• **What the exercise asks**
Rewrite only the entries starting at the line containing "Given: Click the Θ(n²) worst case value" and ending at the line containing "[x=53, y=343]", changing "template" to "layout" and leaving everything else as it is.

• **Provided information**
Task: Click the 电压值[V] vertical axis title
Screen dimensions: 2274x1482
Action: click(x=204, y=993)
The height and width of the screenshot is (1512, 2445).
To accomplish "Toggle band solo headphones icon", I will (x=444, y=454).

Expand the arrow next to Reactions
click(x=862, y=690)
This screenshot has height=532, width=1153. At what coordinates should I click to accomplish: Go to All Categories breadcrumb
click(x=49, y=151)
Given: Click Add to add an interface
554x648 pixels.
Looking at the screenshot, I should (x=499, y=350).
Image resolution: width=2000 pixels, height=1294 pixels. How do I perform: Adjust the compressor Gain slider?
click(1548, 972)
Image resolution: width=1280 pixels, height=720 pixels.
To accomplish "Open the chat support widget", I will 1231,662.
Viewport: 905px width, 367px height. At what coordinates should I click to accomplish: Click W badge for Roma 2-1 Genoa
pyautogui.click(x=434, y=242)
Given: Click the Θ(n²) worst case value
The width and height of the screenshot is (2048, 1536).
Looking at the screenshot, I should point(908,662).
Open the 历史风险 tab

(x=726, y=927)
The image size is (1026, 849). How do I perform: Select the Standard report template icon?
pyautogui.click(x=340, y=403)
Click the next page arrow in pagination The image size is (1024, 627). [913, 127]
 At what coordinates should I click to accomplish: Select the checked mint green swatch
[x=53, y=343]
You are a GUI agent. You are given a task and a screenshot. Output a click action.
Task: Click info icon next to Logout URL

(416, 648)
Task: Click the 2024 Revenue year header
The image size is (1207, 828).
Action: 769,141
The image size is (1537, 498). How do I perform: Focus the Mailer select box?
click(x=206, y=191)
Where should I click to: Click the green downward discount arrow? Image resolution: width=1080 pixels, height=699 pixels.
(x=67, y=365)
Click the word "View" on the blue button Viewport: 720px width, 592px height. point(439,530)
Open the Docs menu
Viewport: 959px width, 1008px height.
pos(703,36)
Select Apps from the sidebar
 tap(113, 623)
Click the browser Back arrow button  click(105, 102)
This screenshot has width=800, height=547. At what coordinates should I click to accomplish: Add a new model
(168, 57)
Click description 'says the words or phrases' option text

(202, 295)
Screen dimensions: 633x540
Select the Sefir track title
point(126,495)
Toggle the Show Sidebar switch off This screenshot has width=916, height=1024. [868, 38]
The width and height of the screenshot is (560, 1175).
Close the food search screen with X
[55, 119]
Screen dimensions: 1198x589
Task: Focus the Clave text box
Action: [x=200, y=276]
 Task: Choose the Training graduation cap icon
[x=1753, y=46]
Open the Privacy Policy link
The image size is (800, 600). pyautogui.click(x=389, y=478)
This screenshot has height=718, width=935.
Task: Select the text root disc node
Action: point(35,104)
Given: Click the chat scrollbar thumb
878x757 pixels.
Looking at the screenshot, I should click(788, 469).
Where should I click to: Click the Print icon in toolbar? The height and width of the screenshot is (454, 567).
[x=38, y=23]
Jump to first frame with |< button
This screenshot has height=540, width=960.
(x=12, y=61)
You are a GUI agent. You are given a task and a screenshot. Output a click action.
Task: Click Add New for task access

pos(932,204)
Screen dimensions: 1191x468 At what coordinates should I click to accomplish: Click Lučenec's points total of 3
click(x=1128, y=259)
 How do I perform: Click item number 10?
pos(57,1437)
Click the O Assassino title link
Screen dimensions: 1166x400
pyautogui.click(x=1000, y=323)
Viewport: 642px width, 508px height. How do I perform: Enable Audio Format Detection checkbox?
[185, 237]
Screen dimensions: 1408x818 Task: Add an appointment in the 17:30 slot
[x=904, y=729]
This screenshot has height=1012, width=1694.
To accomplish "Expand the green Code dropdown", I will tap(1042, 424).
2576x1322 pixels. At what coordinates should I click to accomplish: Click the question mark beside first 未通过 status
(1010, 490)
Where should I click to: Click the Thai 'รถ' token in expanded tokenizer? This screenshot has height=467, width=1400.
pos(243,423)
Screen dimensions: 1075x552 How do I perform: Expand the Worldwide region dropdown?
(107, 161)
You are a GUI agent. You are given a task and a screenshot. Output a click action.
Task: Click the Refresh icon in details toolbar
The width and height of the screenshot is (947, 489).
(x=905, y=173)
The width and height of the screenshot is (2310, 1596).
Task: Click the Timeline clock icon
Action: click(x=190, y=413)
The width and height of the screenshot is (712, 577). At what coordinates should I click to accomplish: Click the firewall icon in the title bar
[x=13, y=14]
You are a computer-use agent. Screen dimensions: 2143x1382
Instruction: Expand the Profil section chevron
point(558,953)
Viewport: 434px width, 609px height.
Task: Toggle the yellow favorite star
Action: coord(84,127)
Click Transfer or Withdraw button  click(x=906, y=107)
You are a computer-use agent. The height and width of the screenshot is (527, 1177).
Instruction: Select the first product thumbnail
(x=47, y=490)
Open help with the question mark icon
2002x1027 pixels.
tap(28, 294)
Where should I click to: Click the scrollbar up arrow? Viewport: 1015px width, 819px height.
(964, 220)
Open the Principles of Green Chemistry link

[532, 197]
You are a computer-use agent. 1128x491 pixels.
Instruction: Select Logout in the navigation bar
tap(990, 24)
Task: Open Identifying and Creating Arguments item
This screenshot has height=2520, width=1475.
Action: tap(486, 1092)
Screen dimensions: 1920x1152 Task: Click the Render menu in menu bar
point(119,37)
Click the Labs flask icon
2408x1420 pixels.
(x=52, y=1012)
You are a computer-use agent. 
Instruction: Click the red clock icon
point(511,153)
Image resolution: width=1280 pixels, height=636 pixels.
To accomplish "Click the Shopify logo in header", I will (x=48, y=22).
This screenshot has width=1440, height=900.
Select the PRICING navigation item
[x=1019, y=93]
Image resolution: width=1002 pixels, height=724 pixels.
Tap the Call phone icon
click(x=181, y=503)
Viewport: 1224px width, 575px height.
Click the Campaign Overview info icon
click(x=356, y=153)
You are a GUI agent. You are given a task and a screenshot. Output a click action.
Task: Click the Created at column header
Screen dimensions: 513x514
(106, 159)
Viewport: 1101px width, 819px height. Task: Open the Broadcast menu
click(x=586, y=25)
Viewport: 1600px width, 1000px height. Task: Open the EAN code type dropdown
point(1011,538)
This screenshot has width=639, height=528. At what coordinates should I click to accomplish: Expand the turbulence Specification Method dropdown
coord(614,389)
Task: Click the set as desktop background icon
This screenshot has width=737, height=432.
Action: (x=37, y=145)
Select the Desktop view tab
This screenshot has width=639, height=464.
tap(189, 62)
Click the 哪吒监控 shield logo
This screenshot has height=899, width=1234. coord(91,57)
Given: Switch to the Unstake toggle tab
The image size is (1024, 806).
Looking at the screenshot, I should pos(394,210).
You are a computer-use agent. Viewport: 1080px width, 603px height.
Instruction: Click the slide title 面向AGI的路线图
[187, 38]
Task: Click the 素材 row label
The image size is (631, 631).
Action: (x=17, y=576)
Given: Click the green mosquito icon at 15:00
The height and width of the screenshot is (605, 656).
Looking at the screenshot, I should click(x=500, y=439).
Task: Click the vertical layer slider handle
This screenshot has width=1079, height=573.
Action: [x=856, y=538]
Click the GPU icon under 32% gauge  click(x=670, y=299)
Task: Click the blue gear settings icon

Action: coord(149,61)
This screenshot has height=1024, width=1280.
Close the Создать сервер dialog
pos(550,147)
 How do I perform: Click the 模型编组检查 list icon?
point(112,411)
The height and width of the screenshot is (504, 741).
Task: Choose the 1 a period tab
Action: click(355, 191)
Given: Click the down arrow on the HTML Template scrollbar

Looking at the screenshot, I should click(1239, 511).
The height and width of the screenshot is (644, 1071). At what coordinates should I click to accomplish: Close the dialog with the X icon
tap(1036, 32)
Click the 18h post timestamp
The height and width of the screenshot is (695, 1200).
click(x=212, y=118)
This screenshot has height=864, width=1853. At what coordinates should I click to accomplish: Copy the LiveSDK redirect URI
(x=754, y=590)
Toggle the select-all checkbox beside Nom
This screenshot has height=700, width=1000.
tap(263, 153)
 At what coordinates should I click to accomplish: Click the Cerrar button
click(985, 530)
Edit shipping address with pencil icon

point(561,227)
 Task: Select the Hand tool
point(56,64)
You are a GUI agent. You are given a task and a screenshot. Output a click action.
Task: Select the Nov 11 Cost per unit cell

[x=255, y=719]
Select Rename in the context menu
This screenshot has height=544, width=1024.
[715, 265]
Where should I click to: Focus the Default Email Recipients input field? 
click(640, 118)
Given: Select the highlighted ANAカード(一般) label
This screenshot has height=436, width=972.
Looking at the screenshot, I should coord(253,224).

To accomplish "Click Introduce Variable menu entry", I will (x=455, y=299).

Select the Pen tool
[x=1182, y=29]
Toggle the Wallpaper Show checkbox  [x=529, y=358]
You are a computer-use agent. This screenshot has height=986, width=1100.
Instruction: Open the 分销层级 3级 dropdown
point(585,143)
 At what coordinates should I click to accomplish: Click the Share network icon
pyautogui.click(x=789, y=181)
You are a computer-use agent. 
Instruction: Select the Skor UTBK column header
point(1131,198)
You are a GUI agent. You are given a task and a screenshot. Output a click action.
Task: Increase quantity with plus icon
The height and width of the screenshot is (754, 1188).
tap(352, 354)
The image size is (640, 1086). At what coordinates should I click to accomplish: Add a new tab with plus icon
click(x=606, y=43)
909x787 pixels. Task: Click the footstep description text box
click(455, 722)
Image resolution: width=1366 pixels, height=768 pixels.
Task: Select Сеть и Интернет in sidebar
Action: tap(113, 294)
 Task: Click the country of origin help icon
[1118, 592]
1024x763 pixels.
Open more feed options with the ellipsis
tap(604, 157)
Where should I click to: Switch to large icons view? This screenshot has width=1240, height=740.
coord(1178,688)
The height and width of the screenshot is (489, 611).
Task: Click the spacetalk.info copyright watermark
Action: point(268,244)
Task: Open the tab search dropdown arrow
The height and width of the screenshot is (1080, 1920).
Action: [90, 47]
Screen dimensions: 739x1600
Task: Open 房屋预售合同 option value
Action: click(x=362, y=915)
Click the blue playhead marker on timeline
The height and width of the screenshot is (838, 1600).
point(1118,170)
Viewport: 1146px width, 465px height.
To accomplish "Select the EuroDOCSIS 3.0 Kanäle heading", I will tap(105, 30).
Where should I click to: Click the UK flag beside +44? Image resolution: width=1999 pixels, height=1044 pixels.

• **Exercise solution**
Given: Click the Θ(n²) worst case value
The width and height of the screenshot is (2048, 1536).
Looking at the screenshot, I should point(908,662).
Open the 历史风险 tab

(x=726, y=927)
The image size is (1026, 849). How do I perform: Select the Standard report layout icon?
pyautogui.click(x=340, y=403)
Click the next page arrow in pagination The image size is (1024, 627). [913, 127]
 At what coordinates should I click to accomplish: Select the checked mint green swatch
[x=53, y=343]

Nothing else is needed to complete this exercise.